Listed entries section start

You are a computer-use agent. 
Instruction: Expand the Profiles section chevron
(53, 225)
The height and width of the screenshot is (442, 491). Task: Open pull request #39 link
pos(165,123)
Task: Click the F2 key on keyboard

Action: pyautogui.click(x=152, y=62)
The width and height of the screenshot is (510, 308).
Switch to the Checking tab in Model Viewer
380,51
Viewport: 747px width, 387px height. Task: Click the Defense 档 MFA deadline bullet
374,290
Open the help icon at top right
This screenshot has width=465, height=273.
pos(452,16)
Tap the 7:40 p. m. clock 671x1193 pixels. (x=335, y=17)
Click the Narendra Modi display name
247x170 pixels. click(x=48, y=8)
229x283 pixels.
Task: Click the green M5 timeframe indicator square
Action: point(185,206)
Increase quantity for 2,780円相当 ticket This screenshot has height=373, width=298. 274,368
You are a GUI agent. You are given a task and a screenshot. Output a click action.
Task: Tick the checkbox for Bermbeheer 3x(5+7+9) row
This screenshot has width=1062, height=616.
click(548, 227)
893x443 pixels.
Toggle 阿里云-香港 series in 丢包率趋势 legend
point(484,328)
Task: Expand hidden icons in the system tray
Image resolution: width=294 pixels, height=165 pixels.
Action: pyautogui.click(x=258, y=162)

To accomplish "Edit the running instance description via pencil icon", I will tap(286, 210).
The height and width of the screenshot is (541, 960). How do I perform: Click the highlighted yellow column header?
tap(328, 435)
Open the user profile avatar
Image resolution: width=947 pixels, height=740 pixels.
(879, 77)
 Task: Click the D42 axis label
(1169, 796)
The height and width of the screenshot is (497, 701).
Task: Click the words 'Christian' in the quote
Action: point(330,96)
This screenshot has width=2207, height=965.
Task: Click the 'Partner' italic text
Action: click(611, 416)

Listed entries section end

How to complete this task
Reproduce each line above without any alteration.

Answer section
You are a computer-use agent. 
Instruction: Expand the Profiles section chevron
(53, 225)
The height and width of the screenshot is (442, 491). Task: Open pull request #39 link
pos(165,123)
Task: Click the F2 key on keyboard

Action: pyautogui.click(x=152, y=62)
The width and height of the screenshot is (510, 308).
Switch to the Checking tab in Model Viewer
380,51
Viewport: 747px width, 387px height. Task: Click the Defense 档 MFA deadline bullet
374,290
Open the help icon at top right
This screenshot has width=465, height=273.
pos(452,16)
Tap the 7:40 p. m. clock 671x1193 pixels. (x=335, y=17)
Click the Narendra Modi display name
247x170 pixels. click(x=48, y=8)
229x283 pixels.
Task: Click the green M5 timeframe indicator square
Action: point(185,206)
Increase quantity for 2,780円相当 ticket This screenshot has height=373, width=298. 274,368
You are a GUI agent. You are given a task and a screenshot. Output a click action.
Task: Tick the checkbox for Bermbeheer 3x(5+7+9) row
This screenshot has width=1062, height=616.
click(548, 227)
893x443 pixels.
Toggle 阿里云-香港 series in 丢包率趋势 legend
point(484,328)
Task: Expand hidden icons in the system tray
Image resolution: width=294 pixels, height=165 pixels.
Action: pyautogui.click(x=258, y=162)

To accomplish "Edit the running instance description via pencil icon", I will tap(286, 210).
The height and width of the screenshot is (541, 960). How do I perform: Click the highlighted yellow column header?
tap(328, 435)
Open the user profile avatar
Image resolution: width=947 pixels, height=740 pixels.
(879, 77)
 Task: Click the D42 axis label
(1169, 796)
The height and width of the screenshot is (497, 701).
Task: Click the words 'Christian' in the quote
Action: point(330,96)
This screenshot has width=2207, height=965.
Task: Click the 'Partner' italic text
Action: click(611, 416)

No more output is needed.